Buram Buram Umut
Değer verdiğin insanların hayatında,
İstediğin değeri bulamamak
Koyuyor insana.
Bir insanın hayatına
Gereğinden fazla girmekten
Daha beter bir şey yapamazdım
Ve yapamazdın da...
Fakat başkalarının rahatlıkla girmiş olduğu hayatına
Neden ben giremez oldum,
Anlamadım...
Keşke dışarıdan
Hareketlerinin nasıl gözlendiğini
Görebilseydin...
O hareketleri ilk defa görmüş olsaydım
Acıtmazdı canımı belki,
Fakat bu bir ilk değildi işte...
Zamanında bana da teklif etmişlerdi
O yüzük kardeşliğini
Ve bu sefer başkasına teklif edildi...
Rolümü iyi mi oynayamadım,
Yüzük bol mu geldi parmağıma,
Şahin gibi gözlerim mi yoktu
Kilometrelerce ötesini görebilen,
Ya da çok mu uzundu boyum da
Atıldım o yüzük kardeşliğinden?
Yoksa yüzük kardeşliği bana hiç teklif edilmedi de
Ben mi kendi kendime gelin güvey düğün dernek?
Keşke bilseydin ne zamanlar hangi hareketleri yaptığını?
Ben sadece hayatında olmak istedim:
Hayatının köşesinde,
Şehir merkezine uzak,
100 metrekarelik bir ev gibi durasım vardı,
Ne at koşturacak kadar büyük,
Ne de ufacik tefecik bir ögrenci dairesi...
Vazgeçmek istemedim.
Vazgeçtim Sezen Aksu'nun bir şarkısı olarak kalsın istedim...
İnsan vazgeçtikce ruhu daha da yalnızlaşıyormuş.
Son zamanlardaki vazgeçtiklerimden bunu anladım...
Yalnızlığıma doğru yol alırken,
Seni mintanımın cepkenine koyasım vardı...
Yaşanmamış hayatımızın çekilecek fotoğrafları olacaktı,
Gezip gezip sana hikayelerle
Masallarla gelecektim heyecanla anlatacağım...

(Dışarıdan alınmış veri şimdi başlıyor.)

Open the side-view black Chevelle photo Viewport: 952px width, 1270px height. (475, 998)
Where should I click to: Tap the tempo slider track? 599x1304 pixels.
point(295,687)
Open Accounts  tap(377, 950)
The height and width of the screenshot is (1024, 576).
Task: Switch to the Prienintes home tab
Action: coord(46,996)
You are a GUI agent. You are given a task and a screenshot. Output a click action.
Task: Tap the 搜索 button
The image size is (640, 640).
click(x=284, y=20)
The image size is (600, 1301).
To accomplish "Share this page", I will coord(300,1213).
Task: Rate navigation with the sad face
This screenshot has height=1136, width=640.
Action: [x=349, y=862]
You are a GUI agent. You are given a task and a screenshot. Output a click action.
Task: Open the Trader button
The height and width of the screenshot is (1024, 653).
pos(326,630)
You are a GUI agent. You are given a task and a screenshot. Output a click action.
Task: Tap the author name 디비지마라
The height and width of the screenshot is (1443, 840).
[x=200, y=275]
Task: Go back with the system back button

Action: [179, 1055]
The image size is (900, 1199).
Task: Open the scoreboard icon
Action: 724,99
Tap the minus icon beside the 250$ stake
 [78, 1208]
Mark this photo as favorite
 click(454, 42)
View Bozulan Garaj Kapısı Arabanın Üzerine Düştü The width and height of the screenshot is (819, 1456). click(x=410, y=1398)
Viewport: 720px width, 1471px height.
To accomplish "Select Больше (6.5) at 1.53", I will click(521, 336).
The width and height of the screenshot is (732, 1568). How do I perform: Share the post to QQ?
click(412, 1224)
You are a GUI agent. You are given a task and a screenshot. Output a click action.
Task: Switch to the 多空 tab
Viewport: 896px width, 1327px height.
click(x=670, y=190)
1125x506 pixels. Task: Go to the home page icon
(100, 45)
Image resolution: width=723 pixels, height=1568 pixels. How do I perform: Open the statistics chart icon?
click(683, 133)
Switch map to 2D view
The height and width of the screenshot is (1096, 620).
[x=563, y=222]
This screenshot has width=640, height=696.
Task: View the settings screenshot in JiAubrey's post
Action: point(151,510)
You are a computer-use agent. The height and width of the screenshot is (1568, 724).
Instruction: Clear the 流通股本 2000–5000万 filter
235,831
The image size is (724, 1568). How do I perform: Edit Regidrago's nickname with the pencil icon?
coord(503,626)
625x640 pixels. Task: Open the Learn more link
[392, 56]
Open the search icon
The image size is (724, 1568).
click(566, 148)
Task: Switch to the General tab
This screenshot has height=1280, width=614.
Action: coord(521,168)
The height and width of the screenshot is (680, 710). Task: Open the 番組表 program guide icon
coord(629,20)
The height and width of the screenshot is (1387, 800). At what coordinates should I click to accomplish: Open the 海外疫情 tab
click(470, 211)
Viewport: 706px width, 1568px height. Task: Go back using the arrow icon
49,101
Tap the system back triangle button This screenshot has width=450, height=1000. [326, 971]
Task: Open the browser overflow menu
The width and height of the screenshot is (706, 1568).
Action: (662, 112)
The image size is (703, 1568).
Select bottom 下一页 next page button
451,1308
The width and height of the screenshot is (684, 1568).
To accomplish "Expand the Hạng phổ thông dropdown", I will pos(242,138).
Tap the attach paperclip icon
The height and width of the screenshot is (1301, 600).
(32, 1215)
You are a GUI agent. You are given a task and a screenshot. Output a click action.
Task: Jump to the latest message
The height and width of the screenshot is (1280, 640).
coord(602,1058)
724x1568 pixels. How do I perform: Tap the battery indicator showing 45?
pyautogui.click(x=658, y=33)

Değişik insanlar tanıyacaktım
Belki uzağında belki yakınında.
Önce kendi gözümden anlatacaktım sana onları,
Sonra sana soracaktım nasıl gördüğünü...
Anlattığım her hikayede, her olayda, her insanda
Gözlerin daha da büyüyecekti.
Güneşi yerinden söküp
Gözlerine monte ettiklerine inanacaktım saf saf...
Öyleki, bu anlattığım her güzelliğe, her tuhaflığa,
Üç yaşındaki bir çocuğun edasıyla bakacaktı gözlerin...
Kara kara parlayacaklardı...
Tebessümün gözlerine uyumla dans edecekti,
Samimiyet akacaktı her lakırdından...
C'nin B'sini bulduğu gibi bulduğuma inanacaktım seni...
Sana baktıkça alfabenin ikinci harfi gelecekti aklıma,
Ve minibüse binip gitmeyecektin.
Ama o minibüse binmeyecektim...
Bundan sonra herkese senden bahsedecektim,
Ve anlayacaklardı,
Anlayana kadar anlatacaktım...
Binlerce yanyana fotoğraf çektirecektik
Dünyanın bir ucundan öbür ucuna kadar...
Genelde muzip muzip gülecektik o karelerde...
Gözümüzün altında biriken torbaların yoğunluğu
Bir fotoğraftan ötekine farkedilemeyecekti.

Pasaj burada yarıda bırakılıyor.